Barry Glassner's The Culture of Fear presents a solid case for why and how the media exaggerates the "news." Remember all the stories of the epidemic of road rage? Glassner's analysis of the actual data reveals that in the past five years there were only five reported victims of road rage in the country. And according to the American Automobile Association, a study of automobile-related deaths between 1990 and 1997 showed that only one in one thousand could be directly attributed to "road rage."
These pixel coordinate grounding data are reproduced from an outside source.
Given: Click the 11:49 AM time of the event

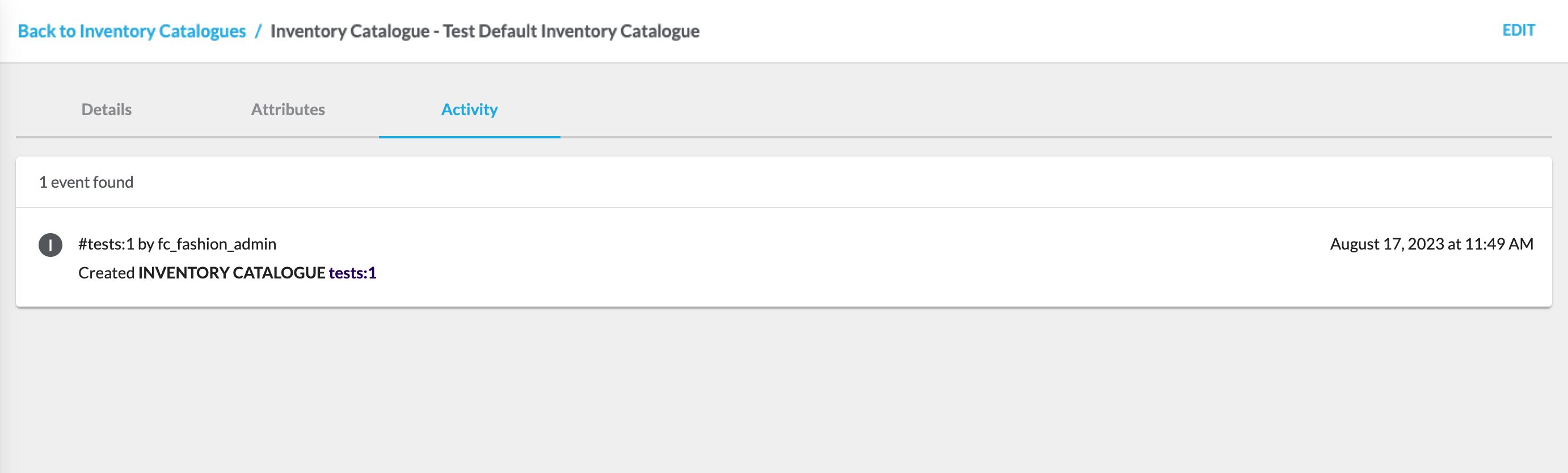Looking at the screenshot, I should pyautogui.click(x=1499, y=244).
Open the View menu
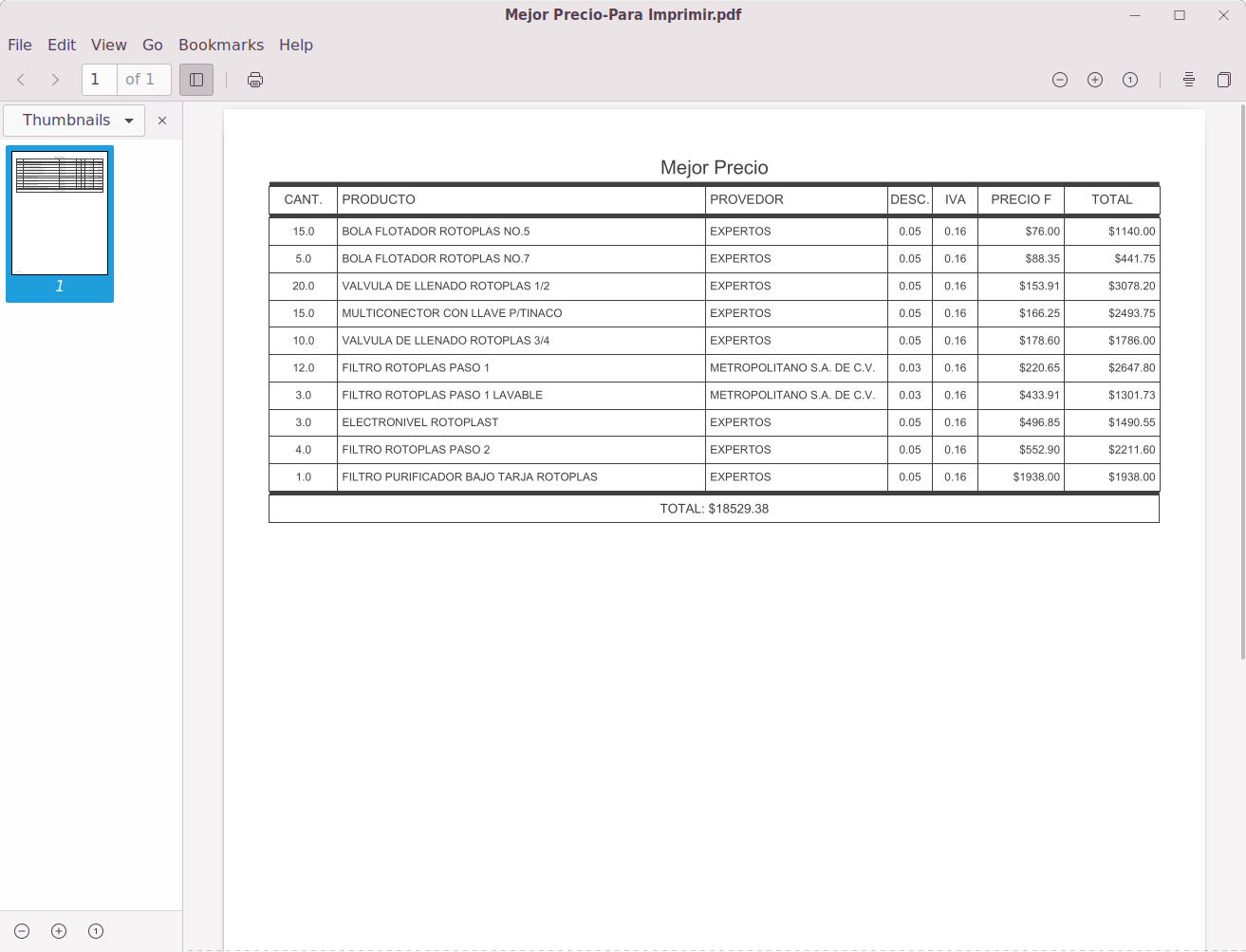Screen dimensions: 1246x952 click(109, 45)
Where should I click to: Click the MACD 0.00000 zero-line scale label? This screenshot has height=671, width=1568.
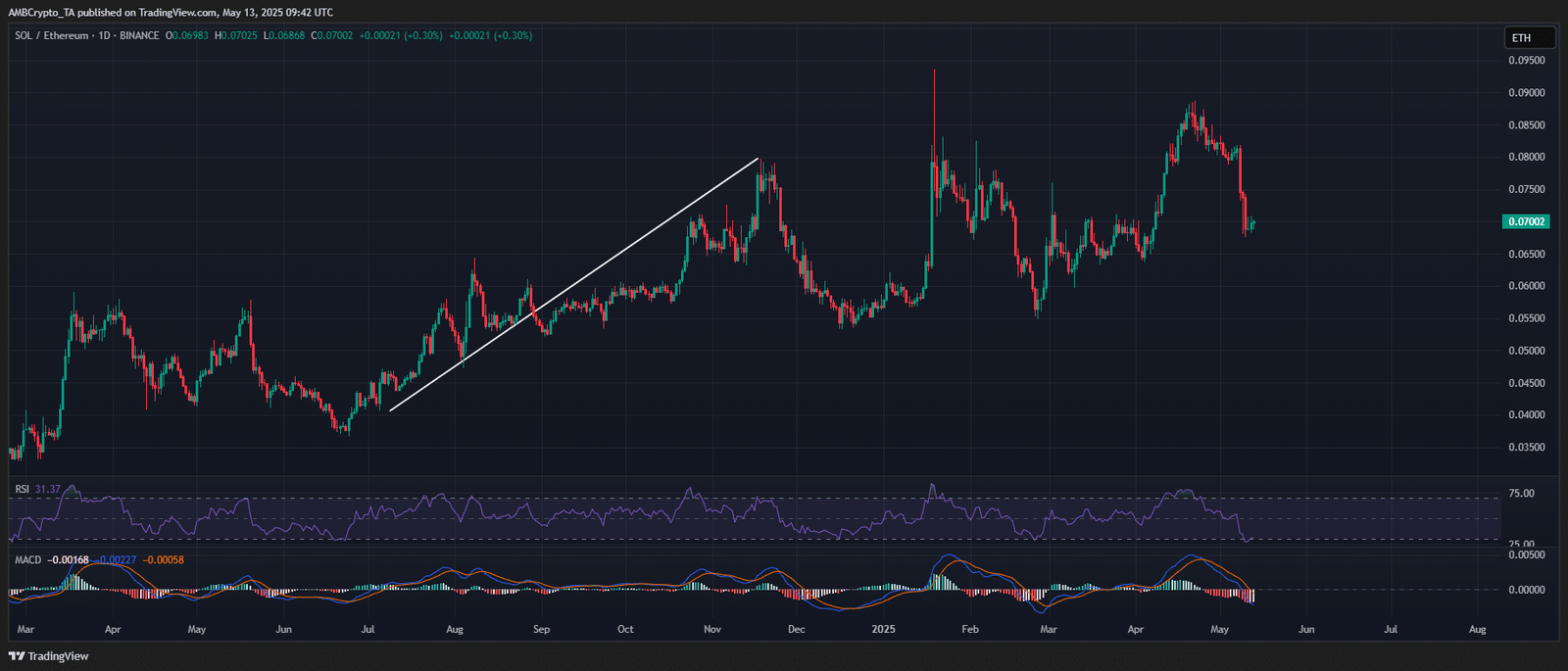pos(1527,590)
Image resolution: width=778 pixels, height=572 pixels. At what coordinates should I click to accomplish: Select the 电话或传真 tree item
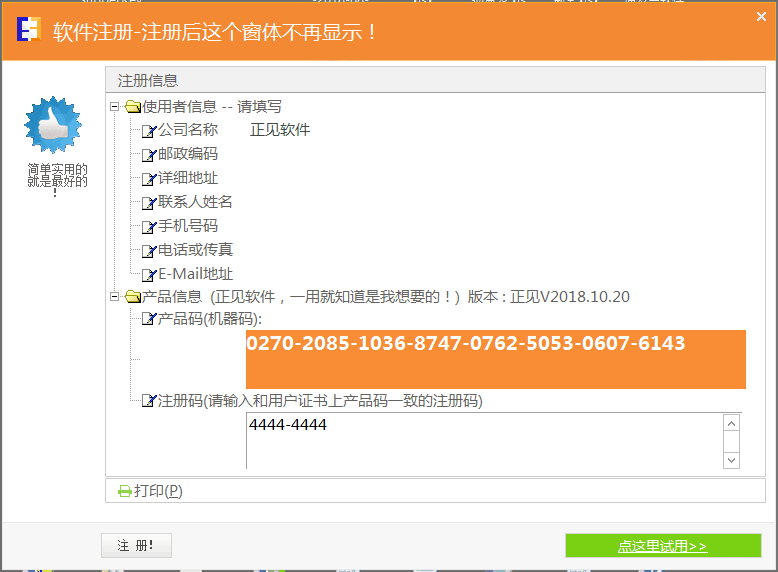pos(195,250)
Many people remain afraid of flying, a totally irrational fear. As Glassner reports, "In the entire history of commercial aviation. . . only 13,000 people have died in airplane crashes. Three times that many lose their lives in automobile accidents in a single year. The average person's probability of dying in an air crash is about 1 in 14 million, or roughly the same as winning the jackpot in a state lottery." In fact, the accident rate has been declining. Yet headlines warn of "steering clear of commuter planes with fewer than 30 seats." The FAA contrarily noted that once Alaskan bush flights, air taxis and helicopters are removed from the equation, that commuter flights are just as safe as larger planes.
The fear mongering prevents us from addressing real issues. For example, Glassner cites numerous reports in the media of an epidemic of youth violence. 48 percent of all reports about children on the major networks about children concerned violent behavior, while only 4 percent were concerned with the health and economic issues facing children. In reality, "youth homicide rates had declined by thirty percent in recent years and more than three times as many people were killed by lightning than by violence at schools." During a period when crime rates were dropping, media coverage of crime increased 600% creating an impression that crime was out of control.
Beware of "experts," be skeptical, and don't let ideologues sway you with fear. "The only thing we have to fear, is fear itself."